Titel trotz außerordentlichen Erschwernissen nur knapp verpasst.

Einen erneut sensationellen internationalen Spitzenerfolg verzeichnet Seglertalent Philipp Buhl vom SCAI. Bei der Laser-EM der Junioren an der französischen Atlantikküste vor Douarnenez holt er sich die Silbermedaille.
Der zweifache Junioren-Europameister von 2007 ist als Titelverteidiger angetreten und wurde mit Eröffnung des Events zum Gejagten. Mit mentaler, segeltechnischer und athletischer Stärke stellte er sich eindrucksvoll den 126 Konkurrenten aus 26 Nationen. In einem dramatischen Verlauf musste er mit mehreren schweren Dämpfern klarkommen und zunehmend alles auf eine Karte setzen. Auch im Finale war ihm dieses Mal nicht das berühmte Quäntchen Glück beschert, sondern eine fatale Strafe der Jury, die dem jungen Athleten den Zutritt auf die greifbar nahe Glanzposition endgültig versperrte.
Enttäuschung besteht nicht mehr - so sollte es kommen - so ist eben der Leistungssport, in dem nur einer der ganz große Gewinner sein kann. Für den jetzigen Vize-Champion ist dieser Erfolg so hochwertig wie der Titelgewinn, denn er weiß, was er vollbracht hat.

(Douarnenez, Frankreich / Bretagne, 27.07./01.08.2008 (Text und Bild: fb))

Das Event begann für Philipp am ersten Wettfahrtag mit einem 9. Platz. Im Anschluss setzte er eine deutliche Steigerung auf. Aus der 6. Position an Luvmarke 1 segelte sich Philipp vor allem mit photo19_19-siegerehr-3beeindruckendem Vorwindspeed an die 2. Position und kreuzte später die Ziellinie als Sieger. Damit verbuchte er Rang 4 in der Zwischenwertung.

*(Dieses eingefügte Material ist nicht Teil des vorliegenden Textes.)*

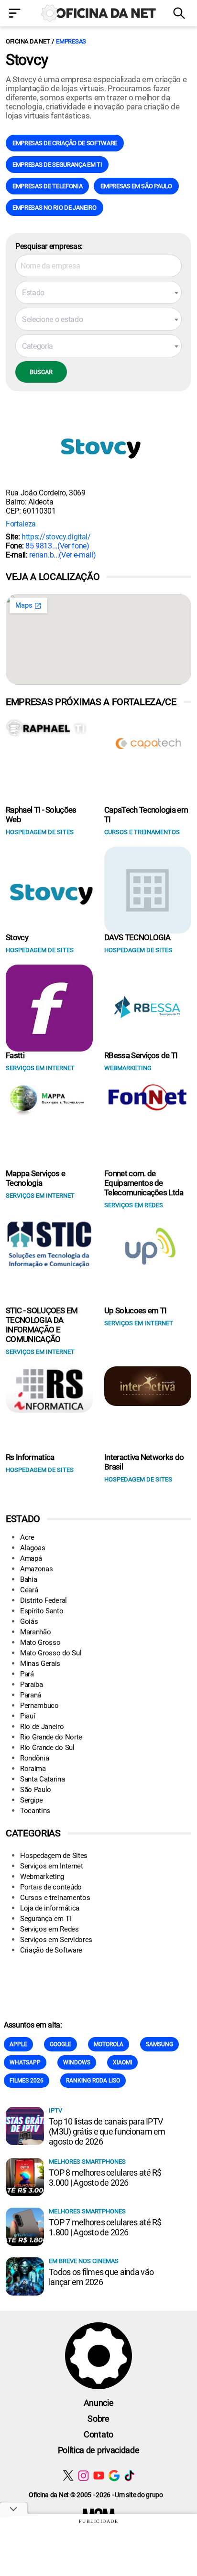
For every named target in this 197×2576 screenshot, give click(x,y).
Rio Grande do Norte (51, 1737)
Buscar (41, 372)
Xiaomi (122, 2062)
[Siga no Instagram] (83, 2475)
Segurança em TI (45, 1918)
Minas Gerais (40, 1663)
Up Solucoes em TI (135, 1310)
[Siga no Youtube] (99, 2475)
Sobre (98, 2419)
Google (60, 2044)
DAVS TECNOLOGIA (137, 937)
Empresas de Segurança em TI (57, 164)
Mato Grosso (40, 1642)
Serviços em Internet (51, 1866)
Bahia (28, 1579)
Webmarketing (42, 1876)
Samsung (159, 2044)
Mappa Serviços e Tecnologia (35, 1178)
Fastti (15, 1055)
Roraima (33, 1768)
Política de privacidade (99, 2450)
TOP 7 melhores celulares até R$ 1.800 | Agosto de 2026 (105, 2227)
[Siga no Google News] (114, 2475)
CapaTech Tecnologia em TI (146, 814)
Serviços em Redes (49, 1929)
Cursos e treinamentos (55, 1897)
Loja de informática (49, 1908)
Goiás (29, 1621)
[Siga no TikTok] (129, 2475)
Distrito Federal (43, 1600)
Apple (18, 2044)
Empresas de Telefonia (47, 186)
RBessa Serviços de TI (141, 1055)
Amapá (31, 1558)
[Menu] (16, 14)
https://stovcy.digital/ (56, 536)
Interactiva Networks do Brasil (144, 1461)
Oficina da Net (28, 41)
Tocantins (35, 1810)
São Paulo (35, 1789)
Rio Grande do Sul (47, 1747)
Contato (98, 2434)
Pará (27, 1674)
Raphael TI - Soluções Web (41, 814)
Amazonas (36, 1569)
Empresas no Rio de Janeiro (54, 207)
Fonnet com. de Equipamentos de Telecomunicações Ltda (144, 1183)
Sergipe (31, 1800)
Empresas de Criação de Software (64, 143)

Am zweiten Wettfahrttag wartete die Ozeanbucht vor Douarnenez mit teils strömenden Regen und lebhaften Wind auf. Das Problem für die Wettfahrtleitung waren die Veränderungen der Windrichtung um bis ca. 50°. Schließlich sollten auf der selben Bahn nacheinander zwei Standard- und das weibliche Radial-Fleet gestartet werden. Am späten Nachmittag gelang schließlich ein Start. Auf dem Vorwind brach die Wettfahrtleitung wegen einer Windrichtungsänderung von ca. 30° ab. Philipp lag bis dahin an 4. Stelle und der Abstand nach vorne war nicht allzu weit. Nach erneutem längeren Abwarten gab die Wettfahrtleitung auf und schickte die Segler in den Hafen.

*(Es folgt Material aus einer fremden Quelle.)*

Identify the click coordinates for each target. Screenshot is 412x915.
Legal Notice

Der 3. Wettfahrttag brachte kräftigen Wind um 4 Bft. An diesem Tag spürten die Segler an der langen Dünungswelle deutlich, dass die Meeresbucht vor Douarnenez westlich zum Ozean offen war. Trotz des enormen Tidenhubes von ca. 6 m hielten sich die Meeresströmungen überraschenderweise in Grenzen. Sie waren auf dem Segelareal letztlich wesentlich vom Windeinfluss geprägt, zumindest an der obersten Wasserschicht. Trotzdem mussten Sie vor allem beim Starten mit einkalkuliert werden, dagegen kaum kurstaktisch.
Beim Start zur 3. Wettfahrt lief für Philipp alles perfekt. Er lieferte einen souveränen Sieg ab.
Im Folge-Race glückte bei Philipp der Start im dichten Gedränge nicht. Schadensbegrenzungs-Strategien konnten auf Grund der Umstände nicht effektiv eingesetzt werden. Dies bedeutete eine Position über 30 nach der Startkreuz. Bei dieser blieb es aber nicht. Seine Gegner wussten um die Stärke des amtierenden Europa-Champions, bei einem Ausrutscher wieder in das Vorderfeld vorzustoßen. In diesem Fall war er im Ziel wieder 14. und laut Zwischenergebnis auf Platz 4.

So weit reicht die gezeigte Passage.